• _PASSAGE FOURNI_
+ + + + + + +
Chers amis bonjour,
« Rends-moi la joie d’être sauvé ». Ces paroles du psaume de la liturgie de la messe de jour, le mercredi des cendres, jour de notre entrée en Carême, nous placent face à l’essentiel. « Rends-moi la joie d’être sauvé ».
Oui rends-moi cette joie, Seigneur. Je te demande non pas de me la donner mais seulement de me la rendre. Car je l’ai déjà. Ou plutôt je devrais l’avoir. Car je suis sauvé. Mais peut-être que je ne sais plus ce que j’en ai fait, de cette joie.
Si je me mets en route vers la grande fête de Pâques, ce n’est pas pour espérer que tu ressuscites. Tu es ressuscité. Et lorsque nous aurons célébré cette grande fête le 9 avril, tu nous rappelleras que nous sommes ressuscités avec toi et qu’il convient pour nous de rechercher les réalités d’en-Haut (cf. Col 3, 1).
Rechercher ces réalités, vivre en ressuscités c’est, déjà, le propos du Carême. Retrouver la joie d’être sauvés. Nous mettre en route pour retrouver la joie des ressuscités. Nous pouvons demander avec le psalmiste « ne me reprends pas ton Esprit saint », supplier même, et nous entendrons le Seigneur nous répondre : « tu l’as tellement enfoui, mon Esprit, que tu ne le retrouves pas, mais il est toujours là ». Dieu, qui donne toujours sans retour, n’a jamais repris cet Esprit qui, le jour de notre baptême, nous a fait renaître à une vie nouvelle. Et il nous invite à le retrouver. A renouer avec sa présence, au plus intime de nous-même.
+ + + + + + +
• _DONNÉES ENREGISTRÉES_
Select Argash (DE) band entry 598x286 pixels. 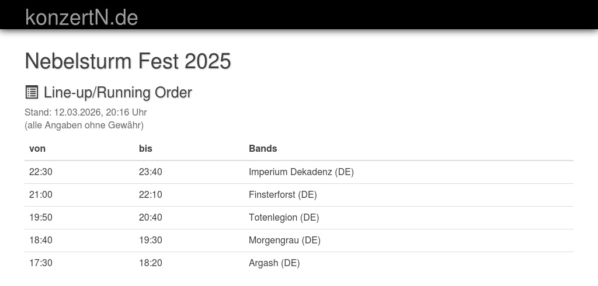(x=274, y=263)
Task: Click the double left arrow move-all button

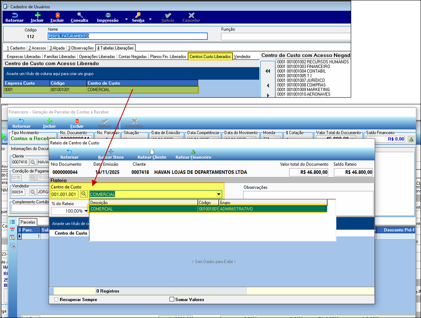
+ + + + + + +
• _ACTIONS DEMANDÉES_
1. Traduisez en anglais cette phrase du message sur le Carême : « Dieu, qui donne toujours sans retour, n’a jamais repris cet Esprit qui, le jour de notre baptême, nous a fait renaître à une vie nouvelle. »
2. Poursuivez le message sur le Carême à partir de sa dernière phrase.

• _RÉPONSES PAR TÂCHE_
1. God, who always gives without return, never took back this Spirit which, on the day of our baptism, caused us to be reborn to a new life.

2.
Entre notre esprit et cette présence, la présence de son Esprit, il peut ne plus y avoir beaucoup de lien, de connexion, comme on dit aujourd’hui. Le propos du Carême, c’est de la rétablir. En entrant en nous-même, en nous retirant dans notre chambre, comme dit Jésus dans l’Evangile de ce jour, c’est-à-dire en renouant avec la prière, nous le rétablirons.
« Rends-moi la joie d’être sauvé ». Cette phrase est extraite du psaume 50, le miserere, le psaume de la pénitence, celui du pécheur, celui de toute l’Eglise le vendredi matin, à l’office de laudes. Il commence ainsi : « Pitié pour moi, mon Dieu, dans ton amour, selon ta grande miséricorde, efface mon péché. Lave moi tout entier de ma faute, purifie-moi de mon offense ». Oui, nous le savons bien. Si nous ne sommes plus connectés à Dieu dont l’Esprit repose en nous, c’est souvent parce que notre péché abîme cette relation. Cette relation oui, qui est un mot quand même infiniment plus beau que le mot de connexion. Relation car Dieu, qui est notre Père, se montre aussi notre ami, celui qui quémande auprès de nous une relation d’amitié. Jésus nous le rappellera, le jeudi saint : « Je ne vous appelle plus serviteurs, mais amis » (cf. Jn 15, 15). Pour renouer cette amitié, ou en tout cas mieux la vivre, centrons-nous sur nos défauts, au lieu de nous préoccuper de ceux des autres. Considérons, avec sérieux et gravité, notre péché. Prenons le temps, sous le regard de Dieu, de regarder ce qui en nous peut lui déplaire. Et déterminons-nous à corriger durablement tel ou tel tort en nous.
« Votre jeûne se passe en disputes et querelles, en coups de poing sauvages » (Is 58, 4a). Et si cette parole était pour nous, pour moi ? Et si Dieu, par le prophète Isaïe, avait envie de nous dire, à nous aussi : « Ce n’est pas en jeûnant comme vous le faites aujourd’hui que vous ferez entendre là-haut votre voix » (Is 58, 4b).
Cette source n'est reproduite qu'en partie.